BEGIN PASSAGE TO READ

Lower percentages of metric (a) and (b) indicate more accurate characterization of underrepresented patients. In this preliminary evaluation, we used an R package of PRIM [44] with default parameters (peel.alpha = 0.05, paste.alpha = 0.01) and identified six underrepresented subgroups. Table 6 shows the six underrepresented subgroups identified by PRIM. Table 7 shows the results of the evaluation of MAGIC using PRIM as the baseline. As shown in the table, the accuracy of underrepresented subgroups identified by MAGIC is higher than those identified by PRIM (metric (a): 0% vs. 30.4%; metric (b): 31.2% vs. 58.7%) in this experiment. Note that the parameters of MAGIC are used for controlling the flow of the iterative algorithm while the parameters of PRIM are used for its pasting and peeling process. Thus, these native parameters of PRIM and those of MAGIC are not comparable. PRIM has limited capacity for characterizing underrepresented population subgroups with multiple variables, possibly because: (1) PRIM is not exhaustive in its search for subgroups; (2) PRIM will fail or perform poorly when variables are highly correlated [41]. Nevertheless, future work is warranted to evaluate the MAGIC algorithm for other medical conditions with other patient data. The results of this evaluation suggested that MAGIC is comparable to PRIM in identifying and characterizing underrepresented population subgroups in related studies.

END PASSAGE TO READ

Reproduce the passage comparing MAGIC with PRIM in full, word for word. The entries come from a source unrelated to the passage.

BEGIN DATA EXTRACT

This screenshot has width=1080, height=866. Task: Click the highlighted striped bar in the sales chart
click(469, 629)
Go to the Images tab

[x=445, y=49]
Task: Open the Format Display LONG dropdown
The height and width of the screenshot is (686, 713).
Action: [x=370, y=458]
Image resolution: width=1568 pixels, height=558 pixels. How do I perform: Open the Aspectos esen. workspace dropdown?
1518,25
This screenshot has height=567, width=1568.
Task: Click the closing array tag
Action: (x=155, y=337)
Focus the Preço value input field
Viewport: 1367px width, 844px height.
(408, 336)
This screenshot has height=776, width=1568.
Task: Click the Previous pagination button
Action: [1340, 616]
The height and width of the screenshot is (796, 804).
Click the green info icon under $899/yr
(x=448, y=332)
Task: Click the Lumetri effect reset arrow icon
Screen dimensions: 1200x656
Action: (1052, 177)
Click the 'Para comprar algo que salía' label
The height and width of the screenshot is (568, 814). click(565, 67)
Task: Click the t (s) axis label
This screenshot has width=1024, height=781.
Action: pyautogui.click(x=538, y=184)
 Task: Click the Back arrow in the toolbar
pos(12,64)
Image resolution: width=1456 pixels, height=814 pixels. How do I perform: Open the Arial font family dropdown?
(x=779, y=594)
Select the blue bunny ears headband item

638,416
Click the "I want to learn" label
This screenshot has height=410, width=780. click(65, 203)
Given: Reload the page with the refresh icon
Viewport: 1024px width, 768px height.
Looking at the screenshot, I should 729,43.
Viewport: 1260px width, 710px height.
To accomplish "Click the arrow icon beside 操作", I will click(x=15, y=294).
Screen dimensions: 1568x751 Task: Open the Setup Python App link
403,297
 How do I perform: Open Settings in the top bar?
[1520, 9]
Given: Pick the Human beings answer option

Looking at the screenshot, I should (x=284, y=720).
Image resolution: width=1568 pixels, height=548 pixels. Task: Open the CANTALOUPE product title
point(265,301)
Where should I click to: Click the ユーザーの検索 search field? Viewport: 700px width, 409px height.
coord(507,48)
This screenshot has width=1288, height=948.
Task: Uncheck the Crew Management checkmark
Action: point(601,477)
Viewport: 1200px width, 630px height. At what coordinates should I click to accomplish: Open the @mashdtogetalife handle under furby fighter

END DATA EXTRACT

= WORKED SOLUTION =
Lower percentages of metric (a) and (b) indicate more accurate characterization of underrepresented patients. In this preliminary evaluation, we used an R package of PRIM [44] with default parameters (peel.alpha = 0.05, paste.alpha = 0.01) and identified six underrepresented subgroups. Table 6 shows the six underrepresented subgroups identified by PRIM. Table 7 shows the results of the evaluation of MAGIC using PRIM as the baseline. As shown in the table, the accuracy of underrepresented subgroups identified by MAGIC is higher than those identified by PRIM (metric (a): 0% vs. 30.4%; metric (b): 31.2% vs. 58.7%) in this experiment. Note that the parameters of MAGIC are used for controlling the flow of the iterative algorithm while the parameters of PRIM are used for its pasting and peeling process. Thus, these native parameters of PRIM and those of MAGIC are not comparable. PRIM has limited capacity for characterizing underrepresented population subgroups with multiple variables, possibly because: (1) PRIM is not exhaustive in its search for subgroups; (2) PRIM will fail or perform poorly when variables are highly correlated [41]. Nevertheless, future work is warranted to evaluate the MAGIC algorithm for other medical conditions with other patient data. The results of this evaluation suggested that MAGIC is comparable to PRIM in identifying and characterizing underrepresented population subgroups in related studies.